Core Concepts
This page introduces the foundational concepts behind Kolibrie: the RDF data model, the SPARQL query language, and the features Kolibrie brings on top of them.
RDF: The Data Model
RDF (Resource Description Framework) represents information as triples: a subject, a predicate, and an object. Every fact in your dataset is a triple.
The same fact — “Alice knows Bob” — expressed in three common RDF serializations:
RDF/XML:
<rdf:RDF xmlns:rdf="http://www.w3.org/1999/02/22-rdf-syntax-ns#"

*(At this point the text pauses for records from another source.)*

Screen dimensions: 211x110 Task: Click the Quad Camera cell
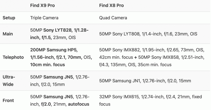(x=113, y=18)
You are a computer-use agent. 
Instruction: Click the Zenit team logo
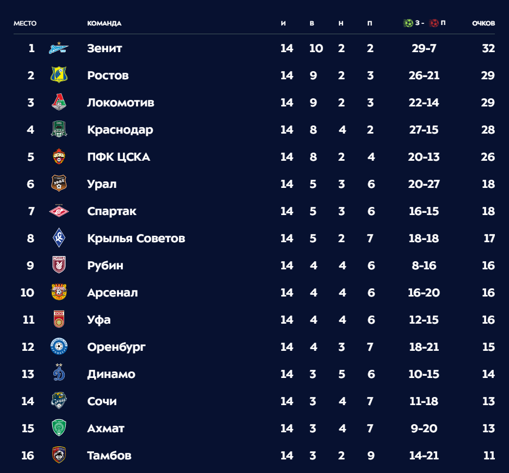(x=59, y=48)
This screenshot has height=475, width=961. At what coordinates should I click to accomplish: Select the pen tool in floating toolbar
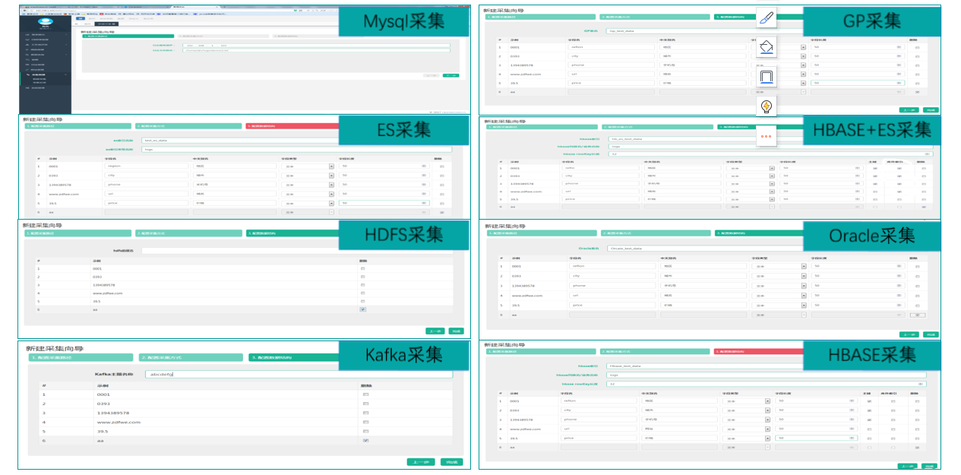tap(767, 17)
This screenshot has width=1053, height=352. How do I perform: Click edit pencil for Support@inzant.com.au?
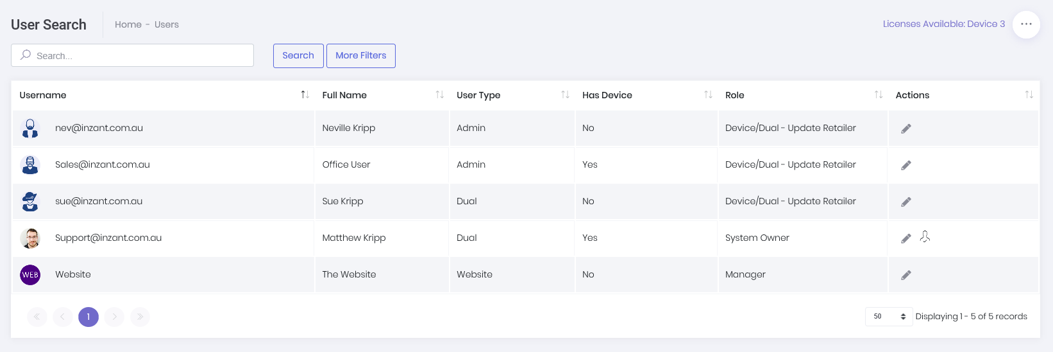coord(906,238)
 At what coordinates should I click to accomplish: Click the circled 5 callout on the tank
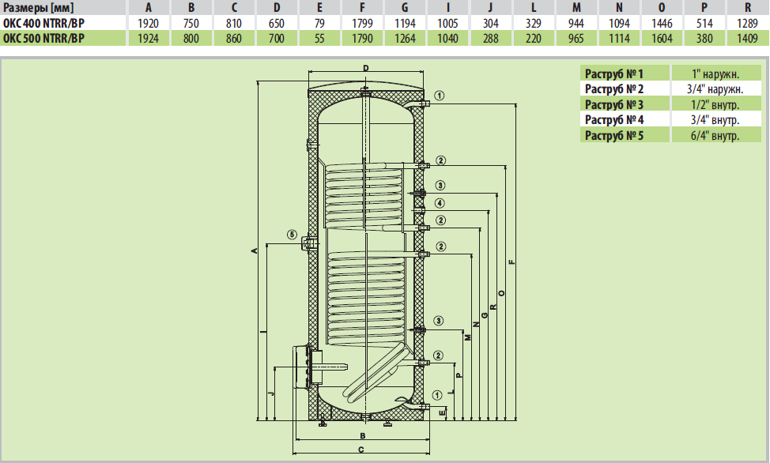pyautogui.click(x=292, y=235)
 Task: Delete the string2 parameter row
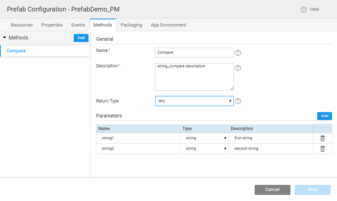coord(323,149)
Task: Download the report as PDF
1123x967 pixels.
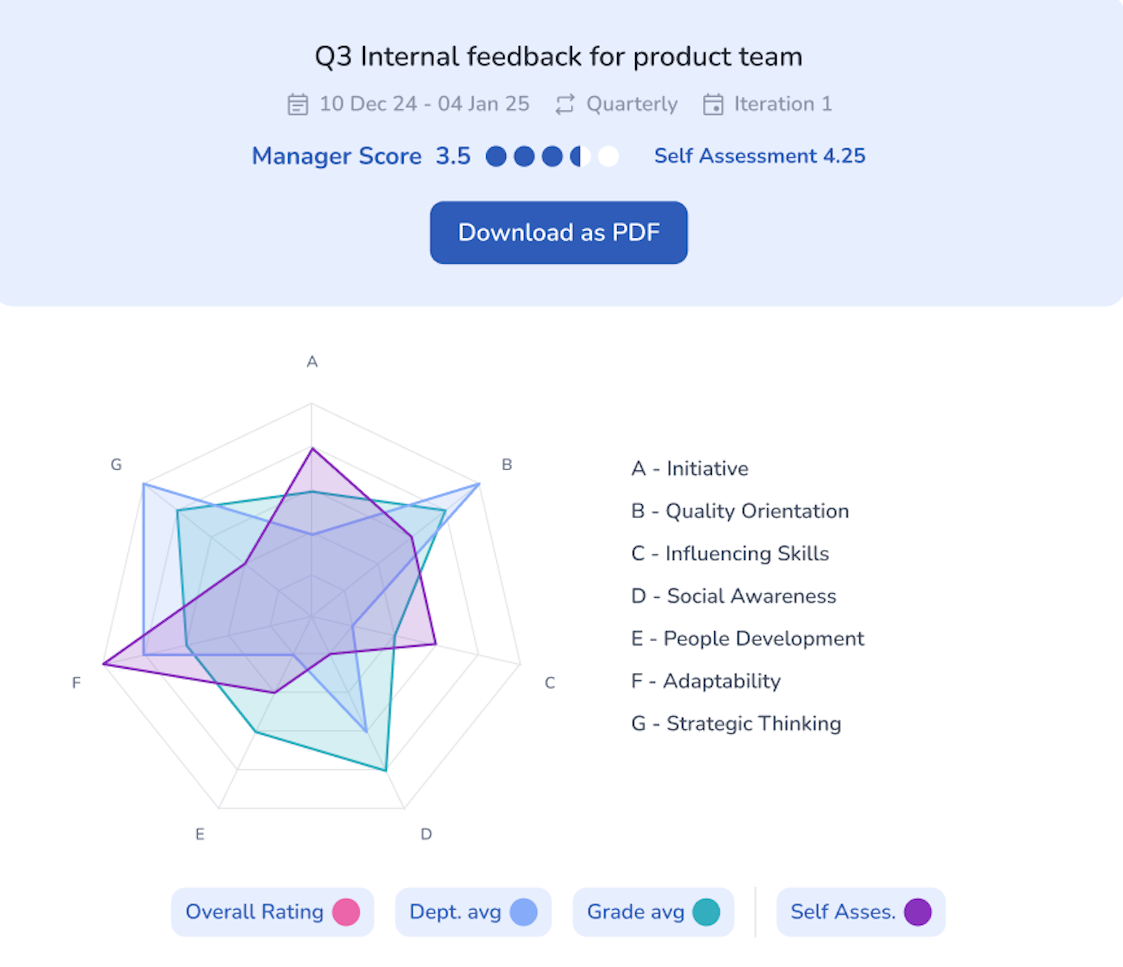Action: [x=559, y=232]
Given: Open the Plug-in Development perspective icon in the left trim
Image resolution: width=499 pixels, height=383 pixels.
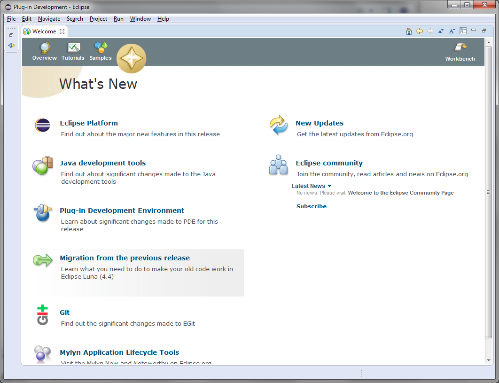Looking at the screenshot, I should tap(11, 46).
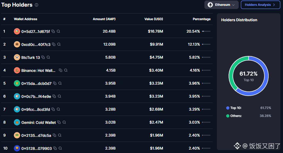
Task: Copy the 0x15da...dcb0d7 wallet address
Action: point(55,83)
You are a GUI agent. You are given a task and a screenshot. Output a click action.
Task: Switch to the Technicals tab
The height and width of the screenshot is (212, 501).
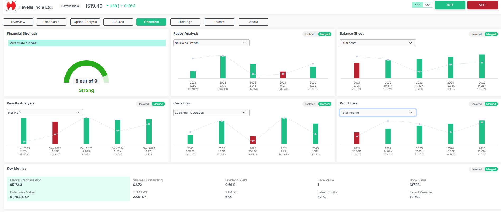(x=51, y=22)
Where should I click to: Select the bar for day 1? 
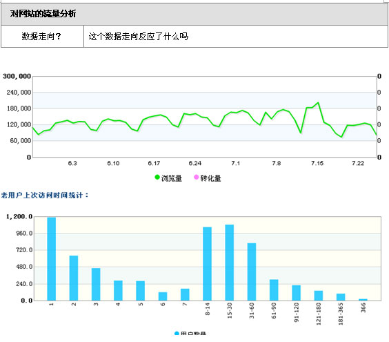point(51,258)
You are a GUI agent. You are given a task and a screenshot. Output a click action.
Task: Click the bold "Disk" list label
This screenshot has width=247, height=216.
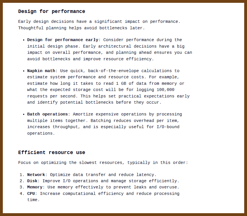pyautogui.click(x=32, y=181)
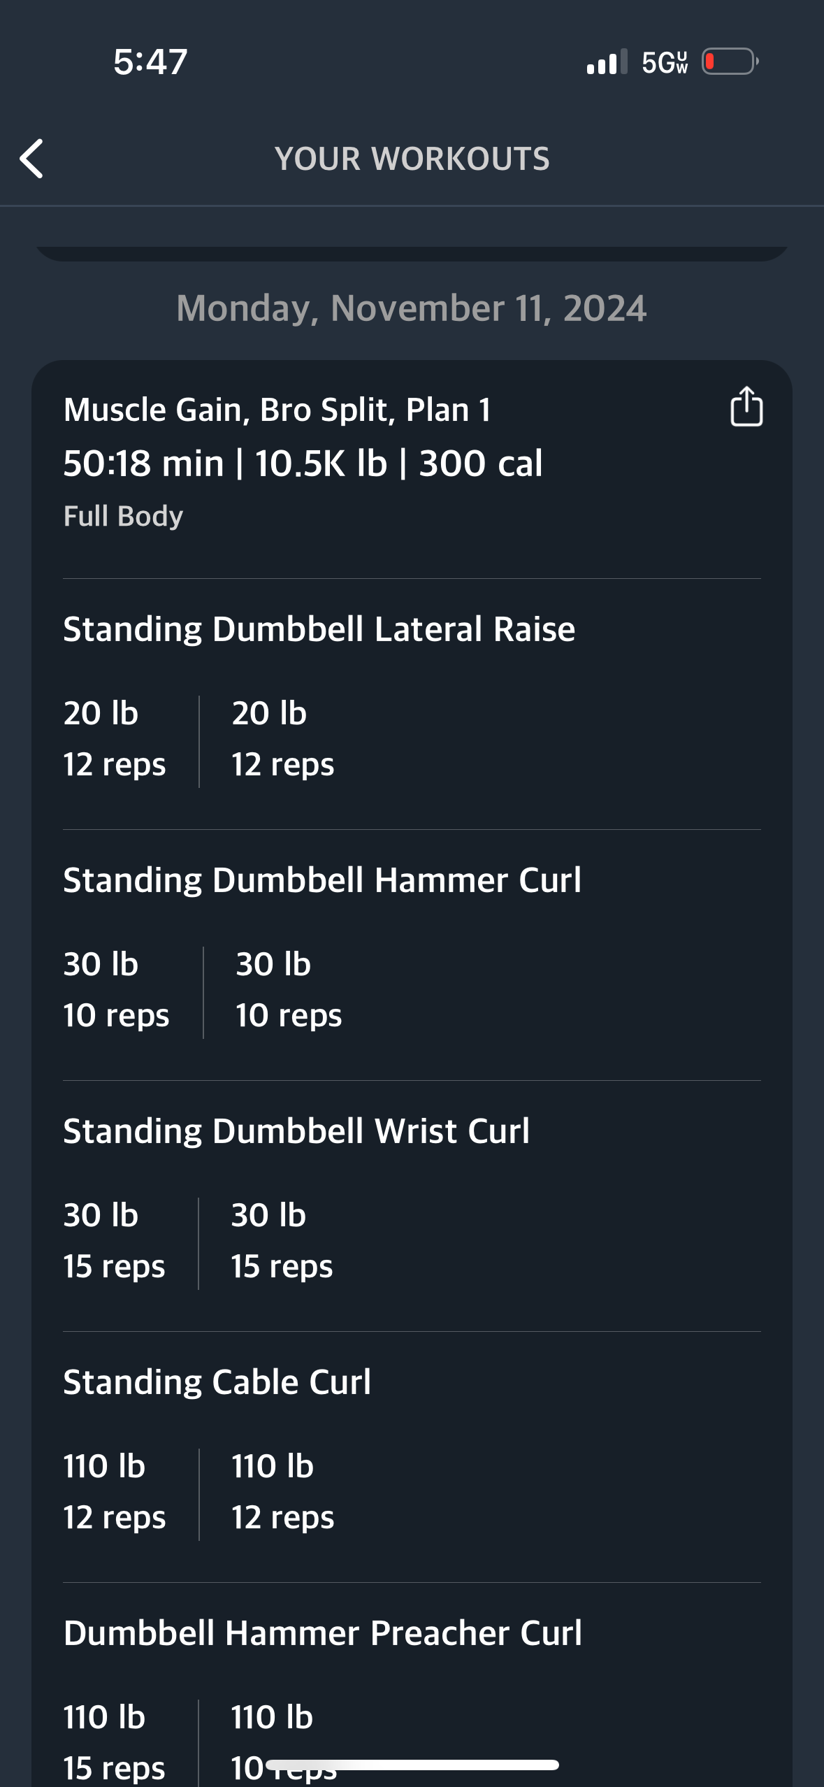Tap the 50:18 min workout summary line

[303, 464]
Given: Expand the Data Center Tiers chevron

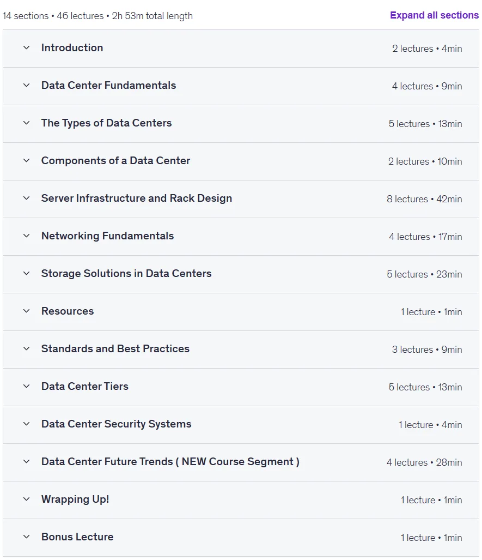Looking at the screenshot, I should click(x=26, y=386).
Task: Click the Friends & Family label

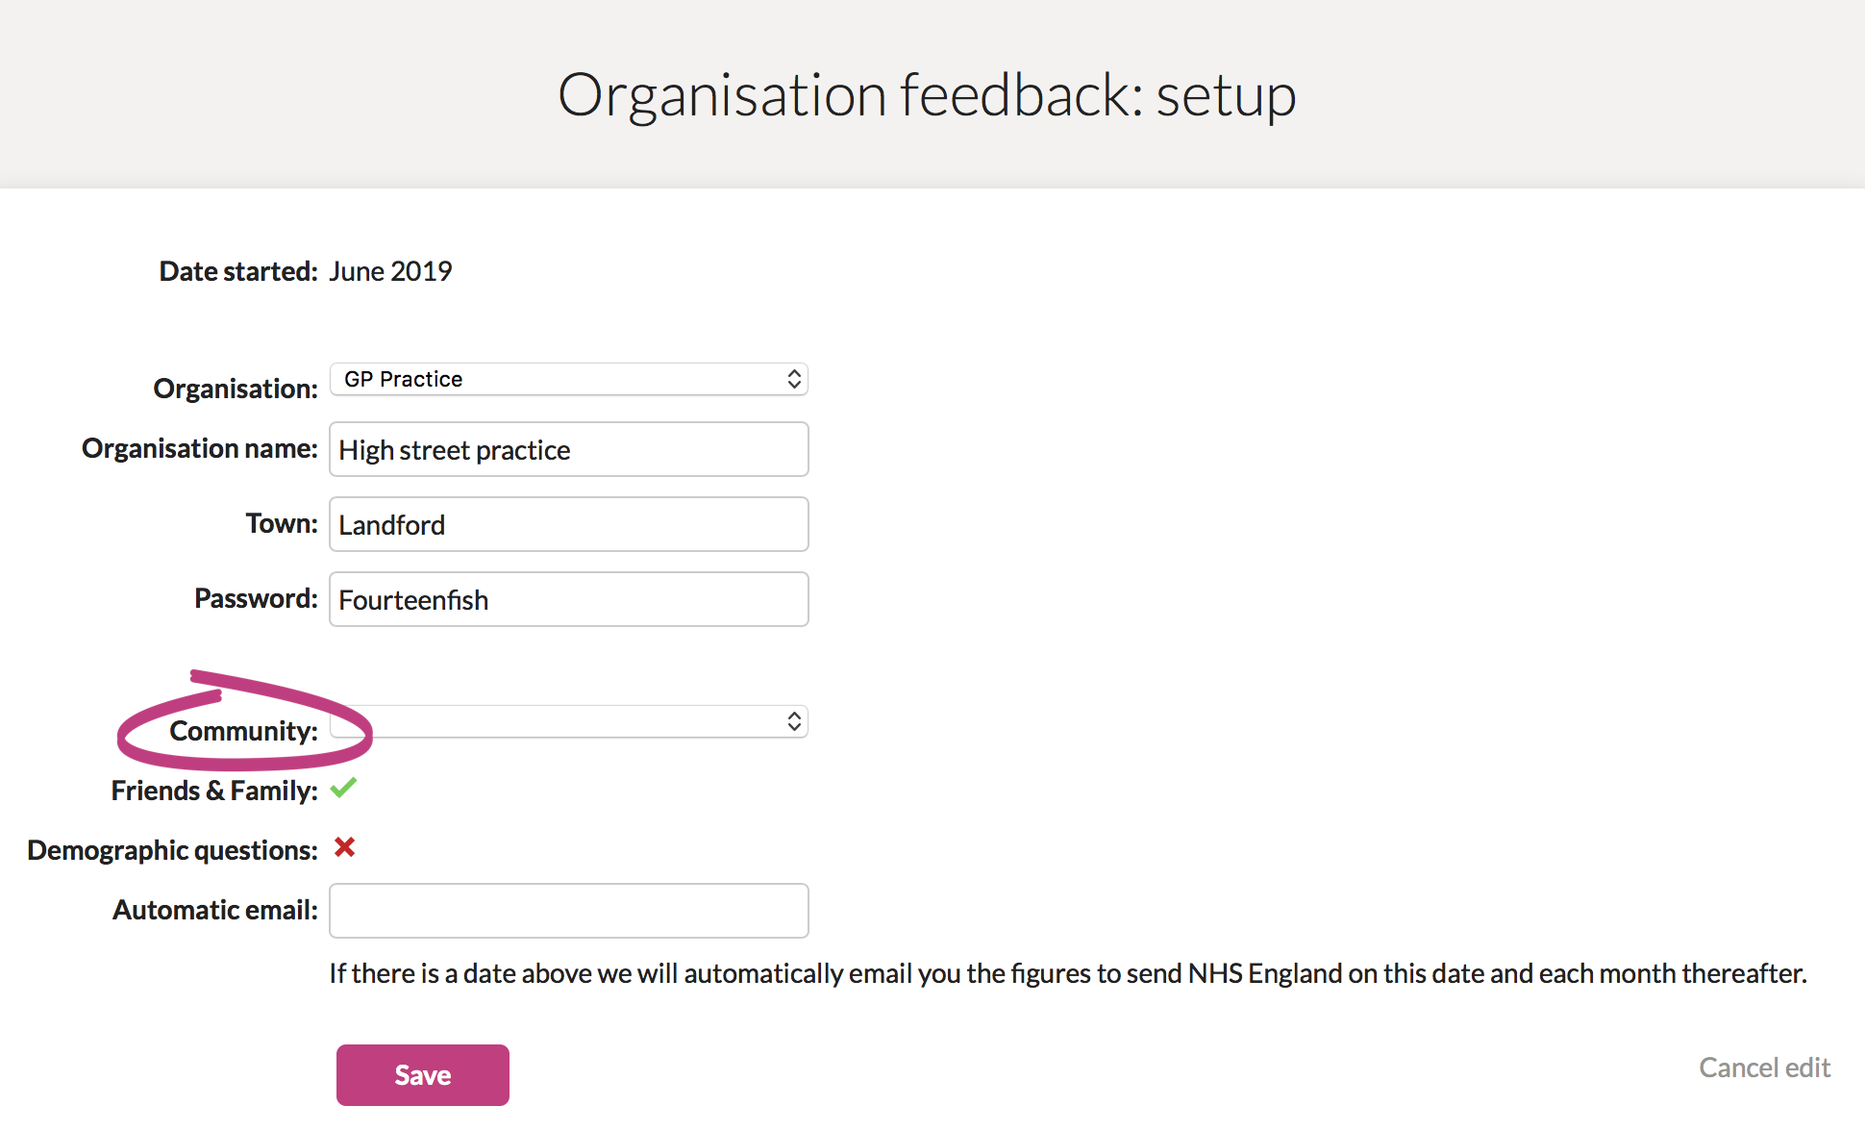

xmlns:ex="http://example.org/">
<rdf:Description rdf:about="http://example.org/Alice">
<ex:knows rdf:resource="http://example.org/Bob"/>
</rdf:Description>
</rdf:RDF>
Turtle:
@prefix ex: <http://example.org/> .
ex:Alice ex:knows ex:Bob .
N-Triples:
<http://example.org/Alice> <http://example.org/knows> <http://example.org/Bob> .
Kolibrie accepts all three formats (plus N3), so you can load data in whichever serialization you already have.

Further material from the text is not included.